Welchen Zufall es brauchte, um Fritz und Elisabeth Mühlenweg vom Hallstätter See nach Allensbach zu bringen, ist immer noch nicht klar. Jemand muss ihnen um die Jahreswende 1934/35 den Tipp gegeben haben, dass in Allensbach an der Konstanzer Straße ein neu gebautes Haus seit Monaten unbewohnt stehe. Es wurde das letzte Zuhause des Künstlerpaares und seiner reichen Kinderschar – während der Nazizeit und darüber hinaus.

Sie hatten im September 1933 geheiratet, in Beaucaire in Südfrankreich. Dorthin hatte sich Mühlenweg im Frühjahr abgesetzt, er laborierte immer noch am Verlust einer Liebesbeziehung, schwänzte das Sommersemester an der Wiener Akademie, wollte allein und frei malen. In dem kleinen Städtchen Beaucaire kannte er niemanden. Es ist nicht ausgeschlossen, dass es Literatur war, die ihn dorthin lockte. Er hatte Daudets „Die wunderbaren Abenteuer des Tartarin von Tarascon“ und auch „Der Graf von Monte Christo“ gelesen – Jahre später schrieb er über diese südliche Gegend und ihre Romane eine seiner ersten publizistischen Arbeiten („Tarascon ohne Tartarin – Beaucaire ohne Dumas“).

In Beaucaire überkam ihn dann doch die Einsamkeit. Mit einer Serie heißlaufender Briefe gelang es ihm, eine 23-jährige Studienkollegin dorthin zu locken: Elisabeth Kopriwa. Wir merken uns: Der Briefschreiber Mühlenweg ist die erste Erscheinungsweise eines überaus wirkungsmächtigen Erzählers. Seine Briefe brachten seine Einsamkeit, seine experimentierende Schaffenskraft und einen hartnäckigen künstlerischen Willen so in Worte, dass sich die schöne Linzerin auf die Reise machte; freilich erst, nachdem sie ihre Semesterarbeit zum Abschluss gebracht hatte. Sie wusste ihrerseits, was sie als Künstlerin wollte, Elisabeth Kopriwa war Vorzeigestudentin der Akademie.
Dass sie drei Monate später, bereits schwanger, in der Mairie von Beaucaire diesen Fritz Mühlenweg heiraten würde, mit zufälligen Passanten als Trauzeugen, wird jenseits ihrer Vorstellungskraft gelegen haben. Bei ihm hingegen hatte sich der Wunsch, zu heiraten und Kinder zu haben, seit der Rückkehr aus der Mongolei mächtig geregt.

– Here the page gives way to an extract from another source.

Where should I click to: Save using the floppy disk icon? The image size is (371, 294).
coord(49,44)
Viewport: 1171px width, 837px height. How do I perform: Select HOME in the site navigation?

Hakenkreuzfahnen im Tausendseelen-Dorf Allensbach

In jenem Hochzeitsmonat September 1933 erwirbt der Gailinger Apotheker Dr. Karl Wolff im Gewann Himmelreich in Allensbach eine Wiese und plant einen Hausbau. Das Dorf beginnt an der Konstanzer Straße – die erst fünf Jahre zuvor für den zunehmenden Durchgangsverkehr angelegt worden ist – zögernd nach Osten hin zu wachsen. Das unbebaute Grundstück westlich der Wiese gehört Johann Welschinger, Nachbar nach Osten ist Peter Weltin.

Der Apotheker baut für seine betagten Schwestern, – die aber wollen, als das Haus fertig ist, doch lieber nicht an den Rand des Tausendseelen-Dorfs ziehen. Statt an der Straße nach Konstanz zu wohnen, wo zwischen Grundstück und Teer noch ein Wassergraben verläuft, ziehen sie doch lieber gleich in die Stadt. Das Haus steht 1934 leer, es gibt ein Foto mit aufgezogener Hakenkreuzfahne an einem Mast im kahlen Garten; aber diese Beflaggung ist an nationalsozialistischen Feiertagen an allen Häusern entlang der Straße zu sehen.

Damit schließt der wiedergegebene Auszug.